In fact, the castle’s two pools are standout attractions. The outdoor Neptune Pool, 104 feet/32 meters in length and with an oil-burning heating system, evokes ancient Greece and Rome, with marble statues of Neptune and Nereid guarding over the aquatic paradise. The second, smaller indoor Roman Pool has the look of a decadent Roman bath, with rich details including cobalt blue and gold smalti, or glass tiles. Look up to see intricate mosaics depicting a star-filled night sky, spreading across the roof and dome. The pool is surrounded by eight marble sculptures of Greek and Roman gods, goddesses, and heroes, carved by Italian sculptor Carlo Freter.
From Hearst Castle, turn north to twist along the iconic Big Sur—with towering redwoods, and sheer cliffs plunging into the sea.
Welcome to one of the world’s most unforgettable stretches of coastline. This roughly 90-mile-long stretch of redwood- and fog-trimmed waterfront between Carmel-by-the-Sea and Hearst Castle has no specific boundaries, no urban core, drawing you (and writers like Henry Miller and Beat Generation darling Jack Kerouac) in with a magic allure that is almost palpable. This is, quite simply, a place you want to be—bluffs, sea, and sky.
"This is, quite simply, a place you want to be—bluffs, sea, and sky."
Drive Big Sur’s length via twisting Highway One, with plenty of pullovers at places like Bixby Bridge. Another favorite photo op: McWay Falls, a silvery cascade that falls some 70 feet from the sea cliffs to a remote beach below. Look up to see endangered California condors, North America’s largest birds, or look down to scan the swells for migrating whales or sea otters floating among dense beds of kelp, California’s signature seaweed. Try the famous Ambrosia burger on the deck of Nepenthe, then nurse your beer to watch the sunset. Campgrounds abound, as do rustic cabins at Deetjen’s and other (sometimes funky) resorts. The region’s beauty also makes it a magnet for exclusive, splurge-worthy hotels like the cliff-hugging Post Ranch Inn, or luxurious Ventana Inn and Spa.
Continue north along Highway One towards your next stop, romantic Carmel and historic Monterey. Along the way, consider a detour to explore Andrew Molera State Park, where you can ride horses right next to crashing waves.

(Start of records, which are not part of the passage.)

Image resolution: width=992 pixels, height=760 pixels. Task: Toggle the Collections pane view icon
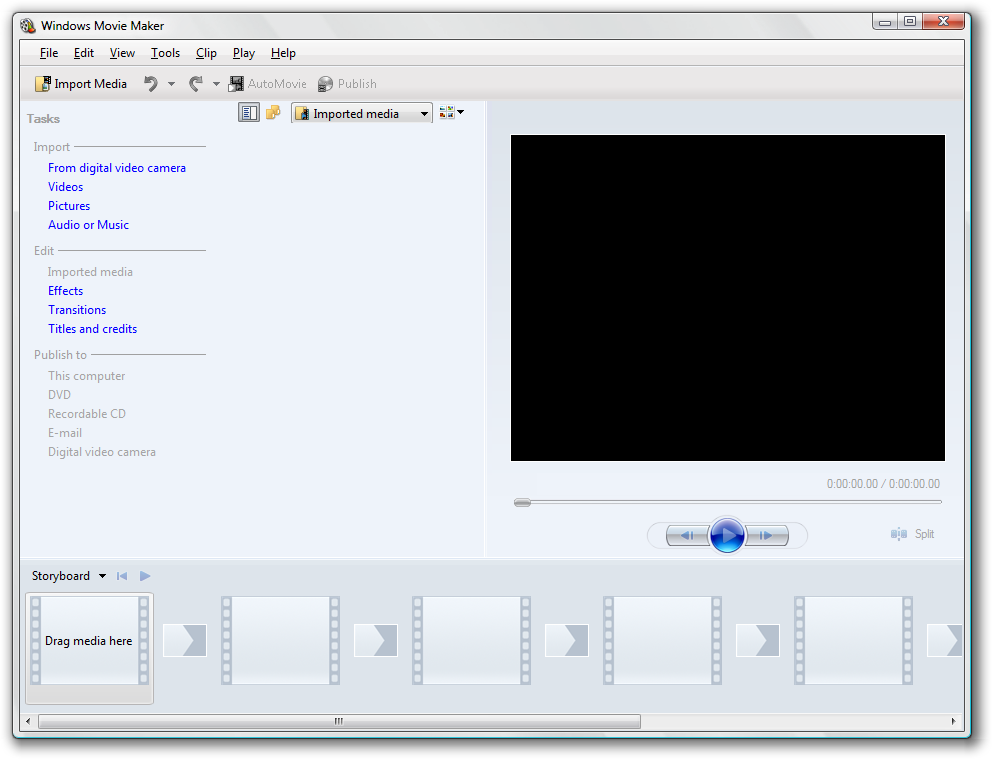click(272, 113)
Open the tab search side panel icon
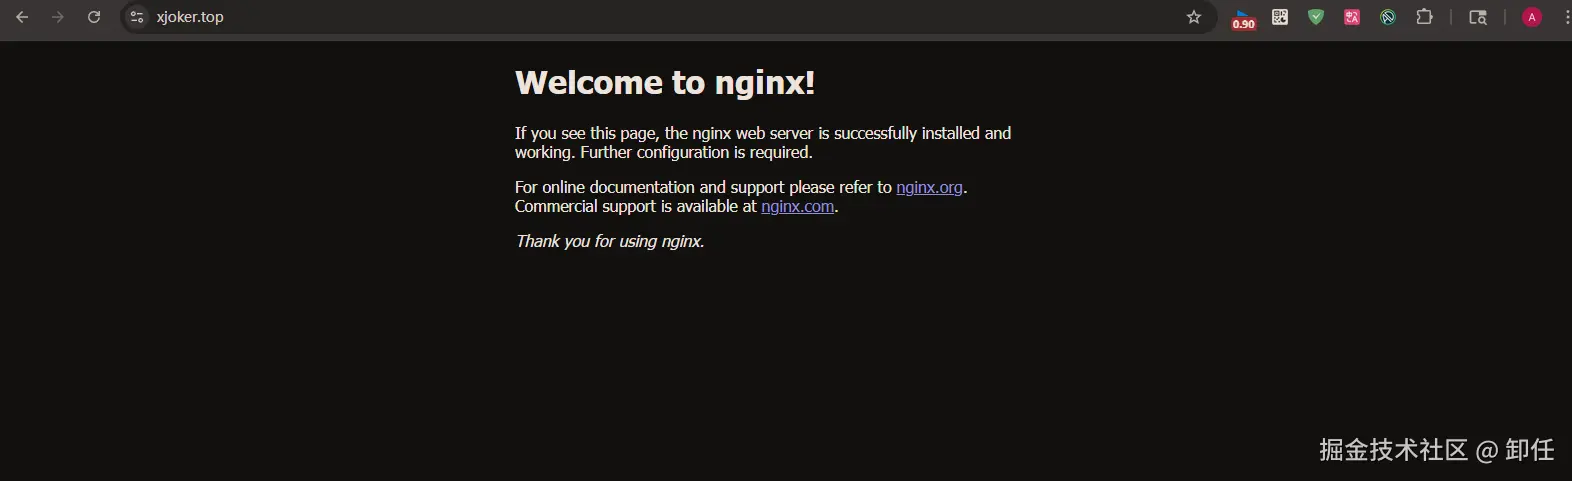1572x481 pixels. tap(1478, 17)
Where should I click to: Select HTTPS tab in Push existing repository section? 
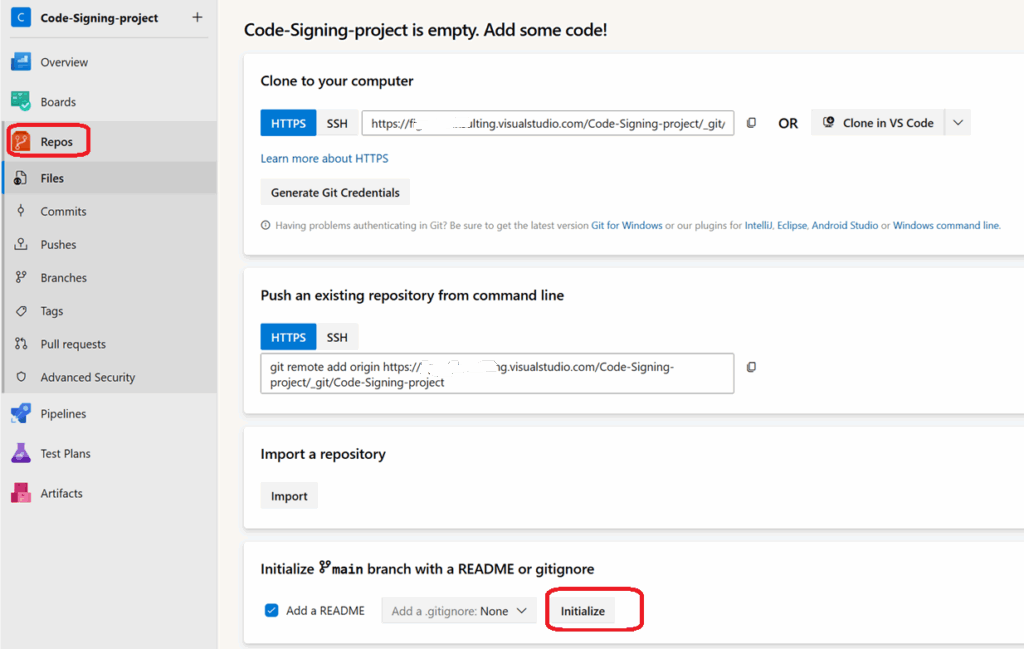[x=288, y=337]
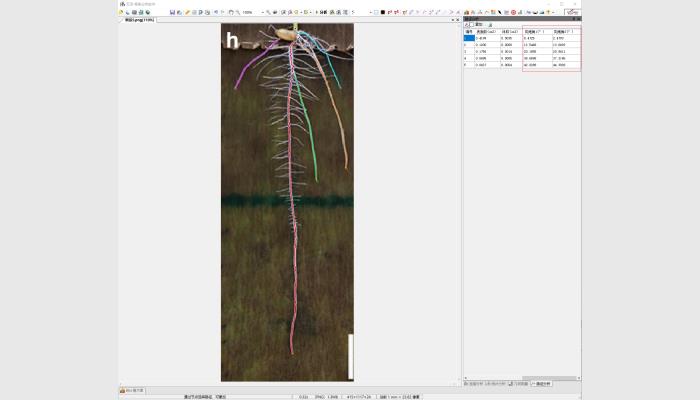Click the red circular target icon

(514, 12)
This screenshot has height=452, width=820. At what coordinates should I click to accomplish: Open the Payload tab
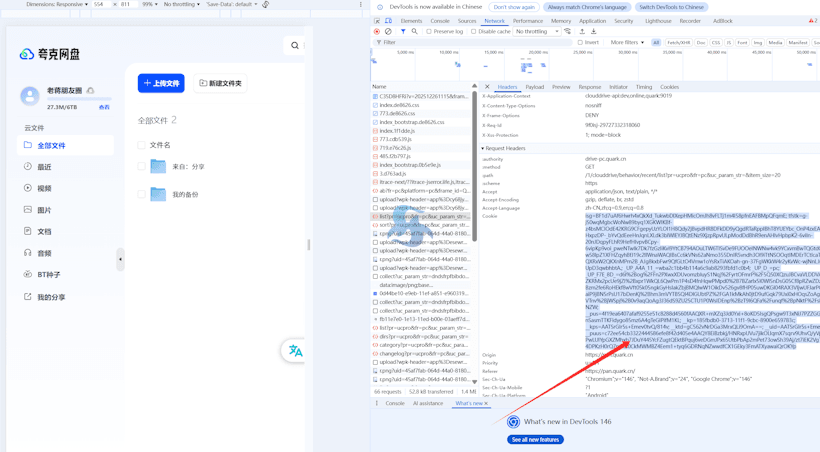tap(535, 87)
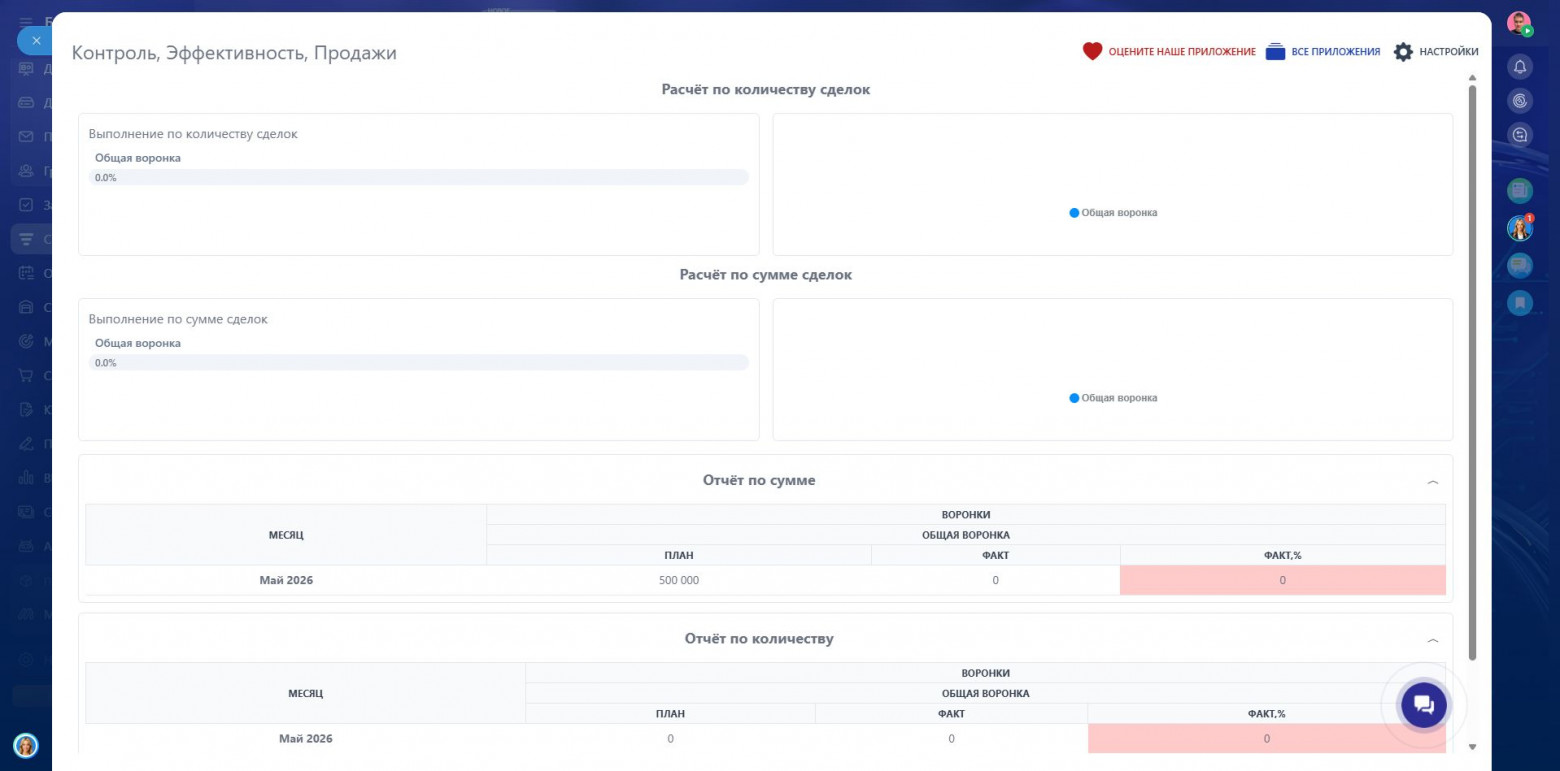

Wrapped by the Pacific on three sides, the Monterey Peninsula at once offers wind-tossed beaches and quiet coves, fine dining and casual eats, early history and postmodern art. You’ll first arrive in artsy Carmel-by-the-Sea (locals just call it Carmel), a town that deftly straddles the balance point of rich history and new wealth. The Carmel Mission is one of the state’s most beautiful, and shady trails fan out from the site into lush Mission Trail Nature Preserve. Stroll the white sands of dog-friendly Carmel Beach, or explore a mosaic of meadows, wave-battered bluffs, and wind-twisted trees at nearby Point Lobos State Reserve. Come back to explore Carmel’s main village, with gallery-lined streets, cozy gastropubs, and even cozier inns.
Continue around the arc of Monterey Bay to visit the world-renowned Monterey Bay Aquarium, with its psychedelic jellies and bat-ray petting tanks is a must-visit, especially for families. Mesmerizing tanks and exhibits showcase more than 35,000 animals and plants representing over 550 species—a large number of them California natives, including California sea otters. Insider tip: Get tickets online in advance to skip long lines.
Step outside and find yourself among hotels, shops, and restaurants filling former fish-packing plants along Cannery Row, made famous by local author John Steinbeck. Rent bikes to follow the coast south around the peninsula to Pacific Grove, Asilomar State Beach, and the sea-and-spray beauty (and gazillion-dollar homes and celebrated Pebble Beach golf courses) along the 17-Mile Drive.
Continue north to the boho-funky beachfront town of Santa Cruz, where surfers carve waves and kids play on a classic waterfront boardwalk.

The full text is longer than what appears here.